# [Exercise requirements]
(1) In the introduction to the article on a recombinant R. opacus strain that can use chitin, what are the three main constituents of lobster shell?
(2) Write the next part of the article on engineering R. opacus to use chitin, picking up after its final sentence.

[[ Passage for review, beginning ]]

Recreating a Recombinant R.opacus Bacteria that Can Use Chitin

By Jackie Ramirez

 

Introduction

In 2022, roughly 119 million pounds of American lobster (Homarus americanus) were landed, and this catch was valued at around $515 million. With this gigantic haul of seafood, consumers will eat <50% of the animal, which makes up the lobster meat. The majority of lobster biomass is inedible and is discarded by homes, restaurants and other facilities, and the majority of that waste is lobster shell. The lobster shell contains three main constituents: minerals like calcium carbonate (CaCO3), proteins and chitin/chitosan polysaccharide. Of these shell components, chitin and chitosan have shown value in bio-based processes. Chitin and chitosan are carbohydrate polymers consisting of the amino sugars N-acetyl-D-glucosamine (glcNAc) and/or D-glucosamine (glcN) monomer units. Depending on the degree of acetylation of the polysaccharide, the polymer may be called chitin or chitosan, where the majority of the monomer concentration of chitosan is D-glucosamine. Chitin and chitosan are very attractive biomaterials with a range of household and industrial uses. Regardless, there remains a large percentage of lobster shells that are discarded or underutilized.

[[ Passage for review, end ]]
[[ Record set, beginning ]]

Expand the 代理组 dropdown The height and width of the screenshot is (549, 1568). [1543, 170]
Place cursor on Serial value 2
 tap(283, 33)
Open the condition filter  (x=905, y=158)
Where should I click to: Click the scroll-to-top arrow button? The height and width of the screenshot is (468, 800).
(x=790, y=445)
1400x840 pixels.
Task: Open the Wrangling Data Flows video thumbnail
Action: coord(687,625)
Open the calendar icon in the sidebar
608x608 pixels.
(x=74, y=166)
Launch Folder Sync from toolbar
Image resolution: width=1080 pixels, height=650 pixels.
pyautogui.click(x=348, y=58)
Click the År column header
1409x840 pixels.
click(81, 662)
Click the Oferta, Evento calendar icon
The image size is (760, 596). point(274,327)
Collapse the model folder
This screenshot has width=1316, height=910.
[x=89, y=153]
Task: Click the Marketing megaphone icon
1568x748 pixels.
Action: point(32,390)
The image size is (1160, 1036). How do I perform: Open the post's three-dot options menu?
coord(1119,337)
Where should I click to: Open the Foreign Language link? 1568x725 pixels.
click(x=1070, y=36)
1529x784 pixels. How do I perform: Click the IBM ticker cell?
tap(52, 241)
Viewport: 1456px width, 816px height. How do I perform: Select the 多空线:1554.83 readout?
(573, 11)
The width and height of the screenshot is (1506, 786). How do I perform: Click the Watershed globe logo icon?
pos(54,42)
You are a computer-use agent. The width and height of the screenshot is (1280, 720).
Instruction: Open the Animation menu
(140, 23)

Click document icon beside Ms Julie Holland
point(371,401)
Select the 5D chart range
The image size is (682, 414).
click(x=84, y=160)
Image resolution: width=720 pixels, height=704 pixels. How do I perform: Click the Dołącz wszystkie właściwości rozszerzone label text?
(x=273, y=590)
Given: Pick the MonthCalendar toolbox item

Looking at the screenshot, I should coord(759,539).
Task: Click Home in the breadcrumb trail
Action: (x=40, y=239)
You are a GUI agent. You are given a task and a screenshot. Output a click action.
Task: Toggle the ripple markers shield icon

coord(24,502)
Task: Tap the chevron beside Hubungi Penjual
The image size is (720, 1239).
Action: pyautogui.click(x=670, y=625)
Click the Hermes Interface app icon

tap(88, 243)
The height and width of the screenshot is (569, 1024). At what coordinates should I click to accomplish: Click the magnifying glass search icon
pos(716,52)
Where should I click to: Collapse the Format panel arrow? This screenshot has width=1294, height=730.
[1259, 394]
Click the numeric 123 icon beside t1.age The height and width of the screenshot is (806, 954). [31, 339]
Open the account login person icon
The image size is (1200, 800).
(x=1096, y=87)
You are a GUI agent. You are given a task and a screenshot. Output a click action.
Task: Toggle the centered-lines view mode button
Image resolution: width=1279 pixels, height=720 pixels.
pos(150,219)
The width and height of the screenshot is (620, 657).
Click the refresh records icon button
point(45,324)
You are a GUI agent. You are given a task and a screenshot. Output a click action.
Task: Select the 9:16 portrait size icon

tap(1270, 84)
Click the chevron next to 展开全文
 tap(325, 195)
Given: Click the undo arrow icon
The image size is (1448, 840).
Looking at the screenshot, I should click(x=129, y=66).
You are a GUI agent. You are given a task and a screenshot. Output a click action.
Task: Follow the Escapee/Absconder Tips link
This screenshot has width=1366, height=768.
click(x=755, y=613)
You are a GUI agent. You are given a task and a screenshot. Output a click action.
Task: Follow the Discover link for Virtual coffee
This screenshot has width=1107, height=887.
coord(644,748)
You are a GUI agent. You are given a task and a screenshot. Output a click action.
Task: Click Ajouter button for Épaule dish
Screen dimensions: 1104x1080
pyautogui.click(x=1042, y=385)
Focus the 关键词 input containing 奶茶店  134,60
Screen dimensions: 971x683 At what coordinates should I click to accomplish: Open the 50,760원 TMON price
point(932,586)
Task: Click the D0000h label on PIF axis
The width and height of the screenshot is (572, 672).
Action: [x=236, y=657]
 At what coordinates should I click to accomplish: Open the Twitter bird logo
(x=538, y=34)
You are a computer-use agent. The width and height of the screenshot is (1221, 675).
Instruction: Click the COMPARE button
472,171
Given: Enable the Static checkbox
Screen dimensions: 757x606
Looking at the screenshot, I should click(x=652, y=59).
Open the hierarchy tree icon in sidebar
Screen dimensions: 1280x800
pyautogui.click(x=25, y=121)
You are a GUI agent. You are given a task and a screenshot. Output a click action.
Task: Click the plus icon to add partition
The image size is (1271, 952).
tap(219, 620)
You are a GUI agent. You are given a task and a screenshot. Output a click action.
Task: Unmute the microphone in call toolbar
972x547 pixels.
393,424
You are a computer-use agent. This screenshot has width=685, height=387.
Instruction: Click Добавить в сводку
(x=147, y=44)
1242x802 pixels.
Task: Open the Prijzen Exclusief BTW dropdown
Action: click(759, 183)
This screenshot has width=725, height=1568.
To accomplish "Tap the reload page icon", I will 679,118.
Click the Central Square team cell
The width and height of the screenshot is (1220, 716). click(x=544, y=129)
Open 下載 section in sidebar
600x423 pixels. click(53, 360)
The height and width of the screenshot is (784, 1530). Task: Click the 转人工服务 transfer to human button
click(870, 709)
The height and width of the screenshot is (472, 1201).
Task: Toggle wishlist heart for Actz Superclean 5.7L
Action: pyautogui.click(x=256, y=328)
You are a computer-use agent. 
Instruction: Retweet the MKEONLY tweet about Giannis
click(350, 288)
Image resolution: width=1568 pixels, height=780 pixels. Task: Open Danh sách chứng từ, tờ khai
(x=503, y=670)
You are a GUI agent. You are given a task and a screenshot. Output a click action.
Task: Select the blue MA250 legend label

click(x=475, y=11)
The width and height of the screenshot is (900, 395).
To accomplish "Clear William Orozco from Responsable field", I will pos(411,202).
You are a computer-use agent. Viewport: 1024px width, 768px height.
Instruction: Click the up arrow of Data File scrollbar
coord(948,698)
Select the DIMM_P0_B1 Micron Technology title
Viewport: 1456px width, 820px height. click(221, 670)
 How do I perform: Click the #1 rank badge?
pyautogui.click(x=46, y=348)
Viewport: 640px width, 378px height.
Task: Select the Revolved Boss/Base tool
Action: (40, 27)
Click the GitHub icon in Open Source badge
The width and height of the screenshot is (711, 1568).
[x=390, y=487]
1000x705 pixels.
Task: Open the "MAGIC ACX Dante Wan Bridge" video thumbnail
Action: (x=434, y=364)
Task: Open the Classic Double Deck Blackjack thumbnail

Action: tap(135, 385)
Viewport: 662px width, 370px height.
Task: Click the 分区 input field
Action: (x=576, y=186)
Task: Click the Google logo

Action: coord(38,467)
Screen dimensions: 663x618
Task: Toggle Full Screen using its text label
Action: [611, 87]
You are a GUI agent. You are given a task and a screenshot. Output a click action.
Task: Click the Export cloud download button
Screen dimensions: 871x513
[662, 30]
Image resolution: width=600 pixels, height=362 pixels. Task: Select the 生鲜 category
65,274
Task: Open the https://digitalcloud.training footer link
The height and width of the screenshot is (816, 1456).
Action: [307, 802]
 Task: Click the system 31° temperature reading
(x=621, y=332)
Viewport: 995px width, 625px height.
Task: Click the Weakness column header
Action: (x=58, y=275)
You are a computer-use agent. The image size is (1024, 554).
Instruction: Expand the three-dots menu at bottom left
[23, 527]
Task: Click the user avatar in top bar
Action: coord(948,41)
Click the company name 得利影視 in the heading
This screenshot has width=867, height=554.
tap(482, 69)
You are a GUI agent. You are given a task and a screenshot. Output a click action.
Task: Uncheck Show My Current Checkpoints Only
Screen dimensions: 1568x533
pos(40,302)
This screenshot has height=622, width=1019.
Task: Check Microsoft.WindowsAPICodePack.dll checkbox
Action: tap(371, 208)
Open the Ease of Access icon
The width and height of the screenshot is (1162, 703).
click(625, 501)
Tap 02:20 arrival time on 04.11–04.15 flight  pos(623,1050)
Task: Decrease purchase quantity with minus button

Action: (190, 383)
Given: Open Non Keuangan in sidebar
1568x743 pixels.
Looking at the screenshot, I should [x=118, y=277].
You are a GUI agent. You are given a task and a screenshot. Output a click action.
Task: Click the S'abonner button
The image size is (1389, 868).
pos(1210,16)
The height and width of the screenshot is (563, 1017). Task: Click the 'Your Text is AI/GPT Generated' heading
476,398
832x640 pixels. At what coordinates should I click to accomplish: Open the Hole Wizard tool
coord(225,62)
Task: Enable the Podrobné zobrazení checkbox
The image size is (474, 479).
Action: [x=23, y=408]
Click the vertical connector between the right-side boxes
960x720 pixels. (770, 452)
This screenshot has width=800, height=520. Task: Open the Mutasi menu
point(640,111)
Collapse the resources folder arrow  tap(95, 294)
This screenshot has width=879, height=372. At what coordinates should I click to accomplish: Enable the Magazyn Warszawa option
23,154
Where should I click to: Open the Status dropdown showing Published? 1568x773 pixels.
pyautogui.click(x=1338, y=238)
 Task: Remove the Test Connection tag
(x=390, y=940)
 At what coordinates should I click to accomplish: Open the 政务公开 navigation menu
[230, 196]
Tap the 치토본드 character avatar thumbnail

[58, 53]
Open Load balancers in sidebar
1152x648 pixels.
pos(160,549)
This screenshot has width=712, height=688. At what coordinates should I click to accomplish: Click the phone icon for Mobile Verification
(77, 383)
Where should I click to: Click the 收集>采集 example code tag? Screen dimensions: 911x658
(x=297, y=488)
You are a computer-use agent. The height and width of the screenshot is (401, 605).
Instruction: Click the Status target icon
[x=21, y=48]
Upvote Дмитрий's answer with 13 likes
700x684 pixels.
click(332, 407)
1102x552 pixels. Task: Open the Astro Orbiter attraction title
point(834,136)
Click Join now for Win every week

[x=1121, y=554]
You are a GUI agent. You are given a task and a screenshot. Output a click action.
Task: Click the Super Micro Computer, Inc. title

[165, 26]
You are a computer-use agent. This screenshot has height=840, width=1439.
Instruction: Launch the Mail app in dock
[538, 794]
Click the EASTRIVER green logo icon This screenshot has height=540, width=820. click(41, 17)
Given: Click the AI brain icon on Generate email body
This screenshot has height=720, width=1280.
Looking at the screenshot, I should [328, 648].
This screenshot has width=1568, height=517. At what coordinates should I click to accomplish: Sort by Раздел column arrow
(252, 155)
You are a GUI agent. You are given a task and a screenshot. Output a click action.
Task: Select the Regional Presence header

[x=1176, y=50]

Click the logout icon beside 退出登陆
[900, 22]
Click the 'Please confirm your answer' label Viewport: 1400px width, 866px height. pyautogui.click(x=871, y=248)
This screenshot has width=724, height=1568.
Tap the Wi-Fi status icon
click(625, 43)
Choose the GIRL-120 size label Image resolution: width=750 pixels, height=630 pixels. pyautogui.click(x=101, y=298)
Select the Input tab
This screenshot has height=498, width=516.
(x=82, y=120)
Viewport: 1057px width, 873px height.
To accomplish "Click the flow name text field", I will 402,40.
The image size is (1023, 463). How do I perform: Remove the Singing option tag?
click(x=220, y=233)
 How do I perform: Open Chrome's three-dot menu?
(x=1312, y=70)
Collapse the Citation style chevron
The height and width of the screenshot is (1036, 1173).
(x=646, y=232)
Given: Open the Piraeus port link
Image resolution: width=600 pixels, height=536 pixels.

[[ Record set, end ]]

# [Per-task outputs]
(1) Minerals like calcium carbonate (CaCO3), proteins, and chitin/chitosan polysaccharide.

(2)
Chitin as a biomaterial for biofuel production is a promising and new area of research that will contribute to solving the global climate crisis. Chitinase ChiA, ChiB, and ChiC break down chitin into monomers of N-acetyl glucosamine (NAG). ChiA is an endochitinase that breaks down chitin within a polymer. ChiB and ChiC are exo-chitinases that cleave monomers at the end of a polymer. The monomers produced by these enzymes are used to produce triacylglycerols (TAG). From here, the triacyclglycerols can be trans-esterified into biodiesel. The bioengineering department here at UMass Dartmouth has looked to the surrounding South Coast of Massachusetts as a source of chitin for biofuel production. The shells of crustaceans comprise of 40% chitin by weight. Through research efforts at UMass Dartmouth, chitin has been derived and separated from the protein components of lobster shells (1). This ecofriendly extraction method has given researchers here the ability to utilize crustacean waste from human consumption to isolate chitin and use it for biofuels in conjunction with Rhodococcus Opacus (R. Opacus). R. Opacus, strain PD630, is a gram-positive microbe which will accumulate TAG in the presence of a steady carbon source. It’s high lipid storage ability and rapid turnover rate make it an excellent candidate for biofuel production (2). Chitin is a proposed carbon source for the bacterium. R. Opacus, which is unable to produce the chitinases necessary to break down chitin into its monomer counterparts for biofuel production, therefore this project will make a recombinant strain of R. Opacus to express and secrete chitinase enzymes.

Soon after receiving an OUR grant, my mentor and her collaborators changed the strategy to use the shells. R.opacus is a difficult bacteria to genetically manipulate, so they decided to get another bacteria that is easier to manipulate and has a better chance of taking up plasmids that have the chitinase genes on them. We switched to pseudomonas aeruginosa.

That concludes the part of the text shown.